Microwave / millimeter-wave anomaly imaging systems operate in the microwave (typically from 1 GHz to 300 GHz) and millimeter wave (typically from 100 GHz to 1 THz) parts of the electromagnetic spectrum. These systems are being used and developed to image through thin nonmetallic barriers, such as clothing and packaging, for the purposed of identifying and locating concealed objects. This technology is relatively new for this application and, consequently, there is a lack of performance standards of any type. 

Figure 16. Photograph (on left) and microwave holographic image (right) of a manikin with weapons concealed under clothing.

Figure 17. Photograph (left) and millimeter-wave image of a man with a concealed weapon.

Goals

To develop minimum performance requirements and associated test methods for these types of anomaly imagers.

Customer Needs

Presently there are no quantifiable and reproducible methods for evaluating technology and/or systems.

Technical Strategy

• Develop minimum performance requirements, in collaboration with manufacturers and users.
• Develop test methods and standards for evaluating requirements.

Deliverables

• List of different applications for microwave / millimeter-wave anomaly imagers for which there are commercially-available systems.
• List of applications selected for development of test methods.
• List of performance metrics for selected applications.

2.6 Human Perception on Imaging Task Performance

The use of images by humans in security and law enforcement applications is a form of object recognition wherein the human observer must make an assessment of what is contained in the image and then formulate an appropriate response. Because task performance, such as identification, categorization, etc. is dependent on the observer, it becomes extremely difficult to develop objective test metrics.
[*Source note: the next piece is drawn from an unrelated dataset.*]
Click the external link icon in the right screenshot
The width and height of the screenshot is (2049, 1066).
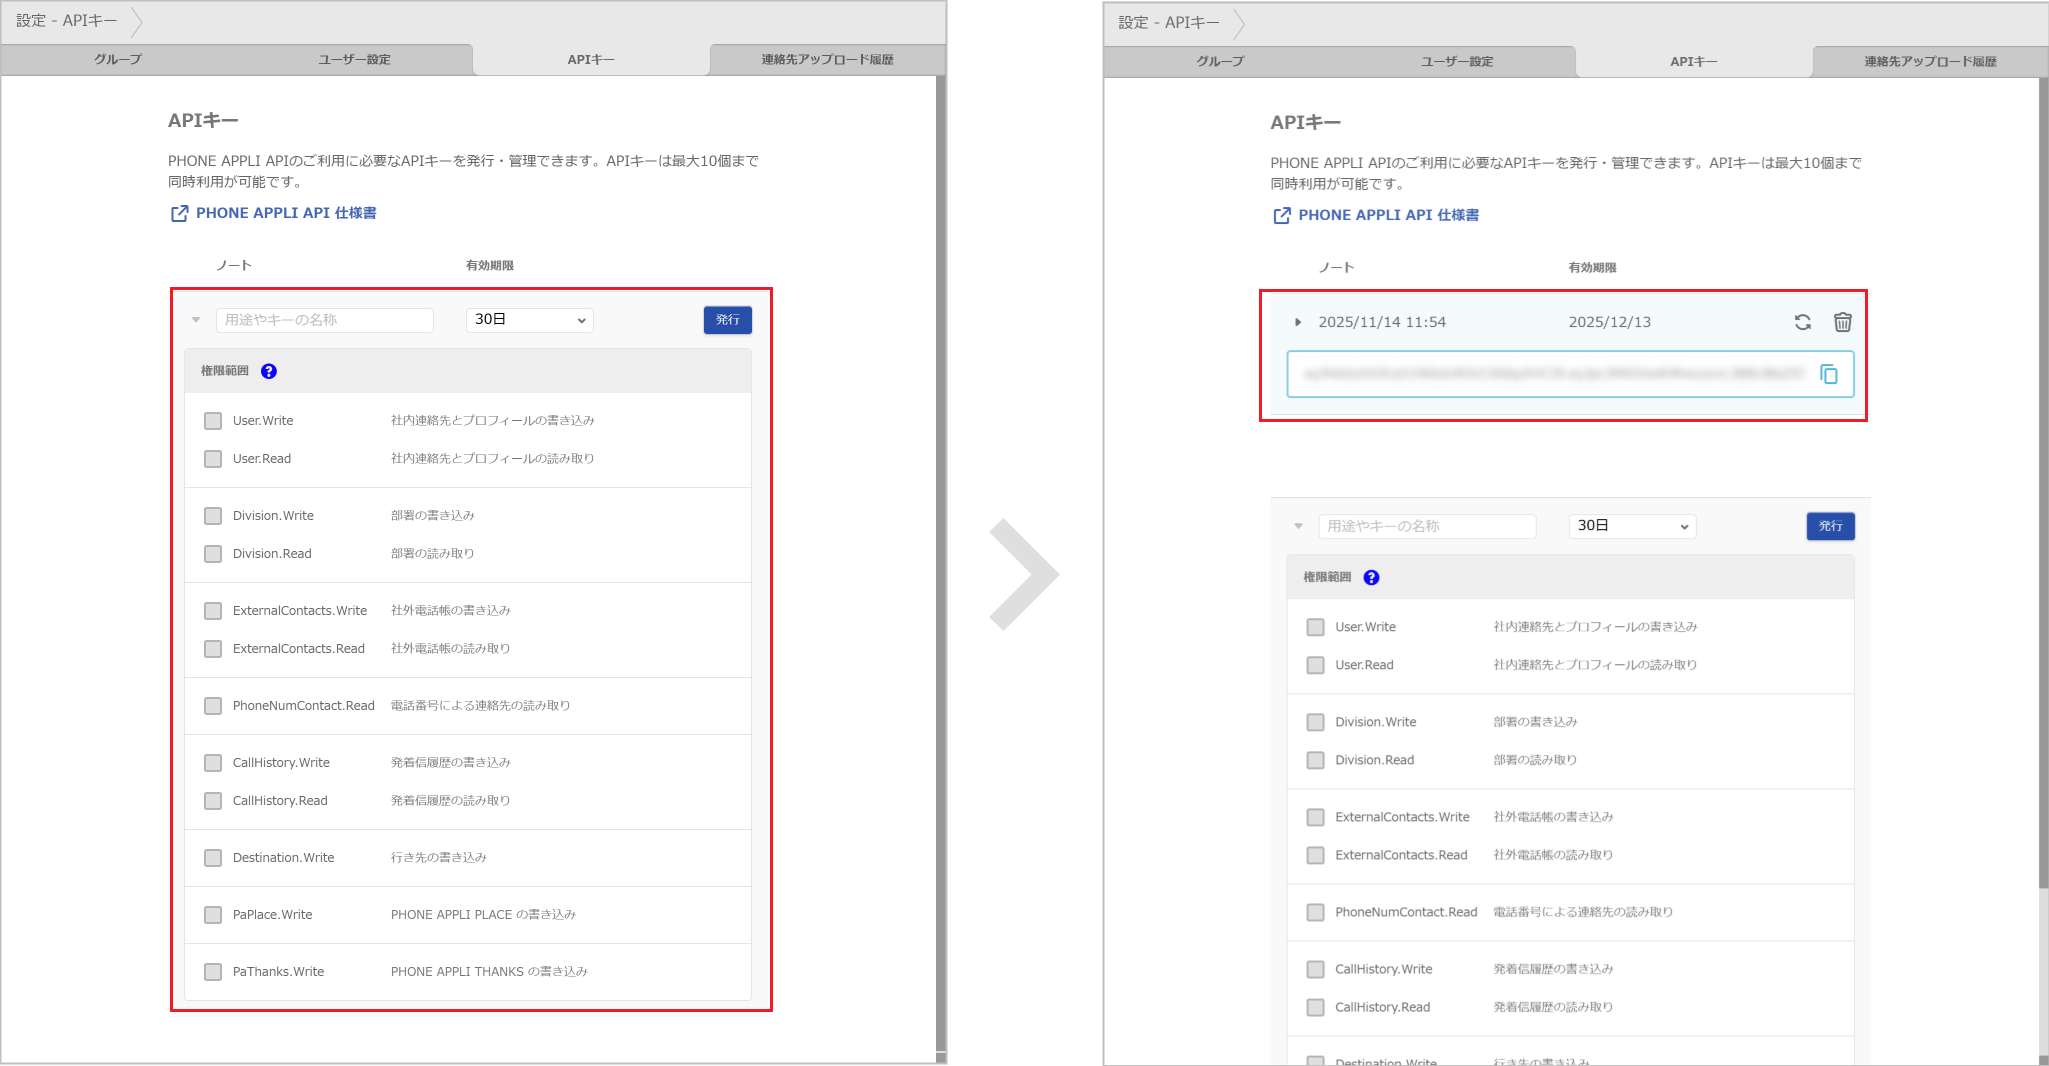point(1281,216)
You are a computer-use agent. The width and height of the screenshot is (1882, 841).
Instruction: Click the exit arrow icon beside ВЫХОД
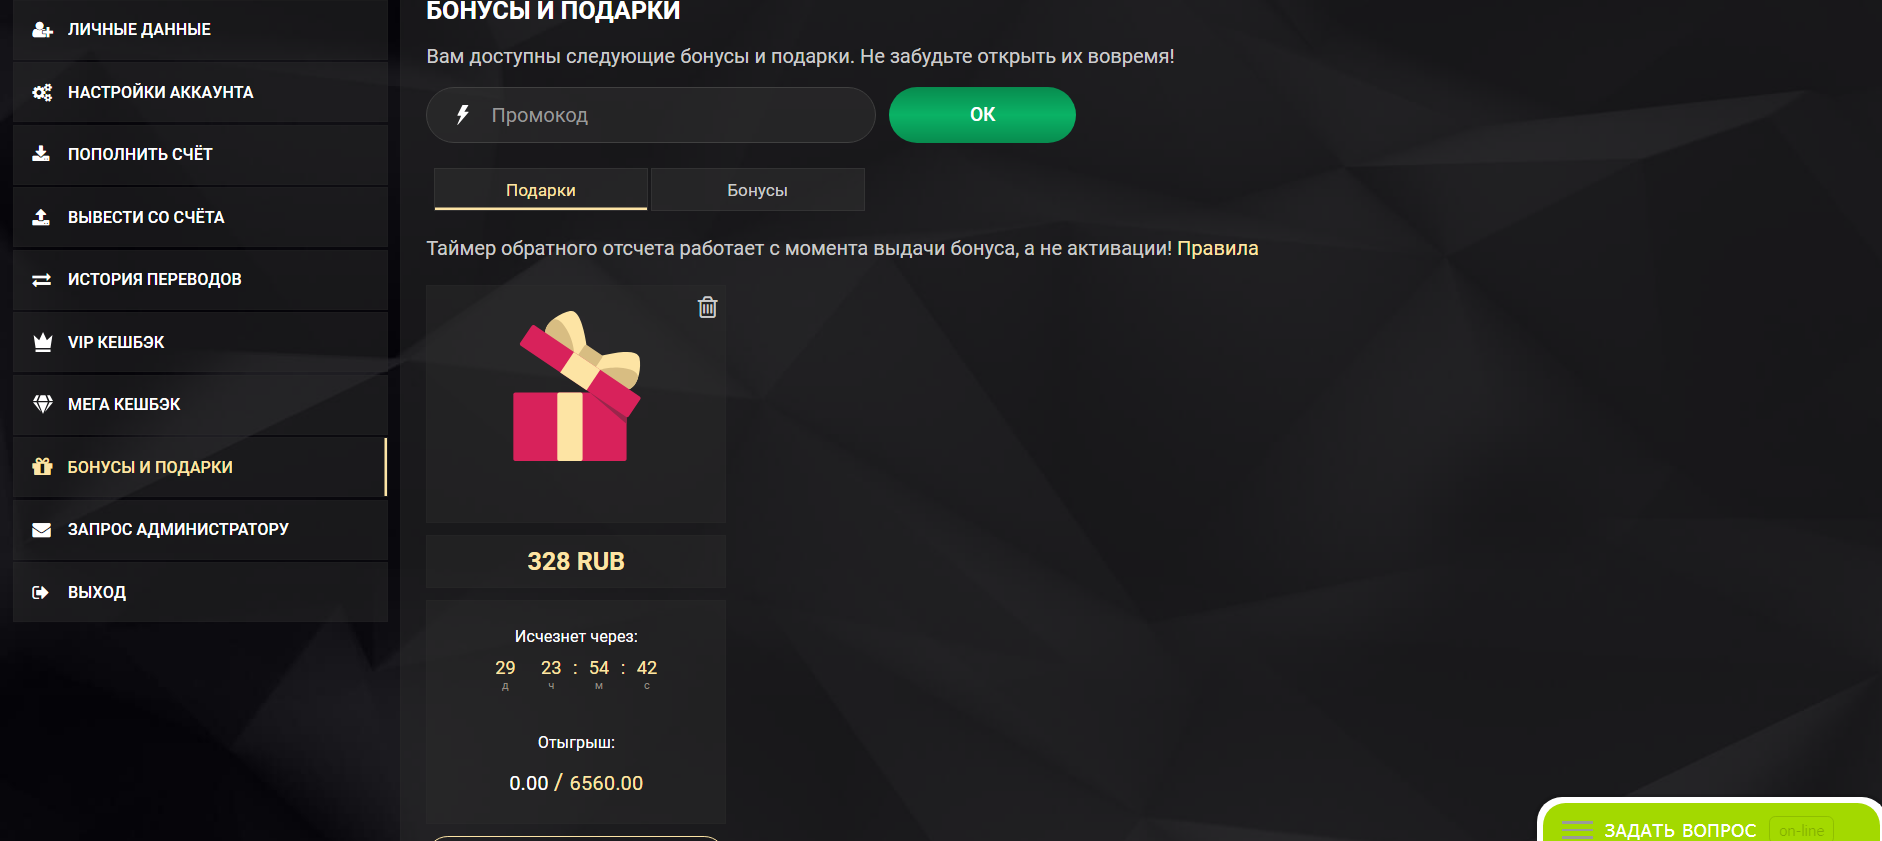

Consequently, the effect of human perception on task performance through the different imaging performance metrics must be quantified.

Goals

To develop methods for quantifying the effects of human perception on objective imaging performance metrics through assessment of the effects of human perception on task performance.

Customer Needs

The quality requirements presently used for still and motion imagery in law enforcement, security, and emergency response applications is not adjusted for the effects of human perception. This situation precludes making objective comparisons and selections between commercially available systems. Furthermore, it is difficult for manufacturers to improve product when the performance targets are ill defined.

Technical Strategy

• In collaboration with the US Army's Night Vision Lab (NVL), develop methods for measuring and characterizing the effects of human perception on the quality of images acquired using firefighter IR cameras.
• Determine appropriate algorithm for removing the effect of human perception on the previously identified performance metrics.

Deliverables

• Completed study describing measurement results taken in collaboration with NVL.
• Description of methodology used to correct for human perception on identified image quality metrics.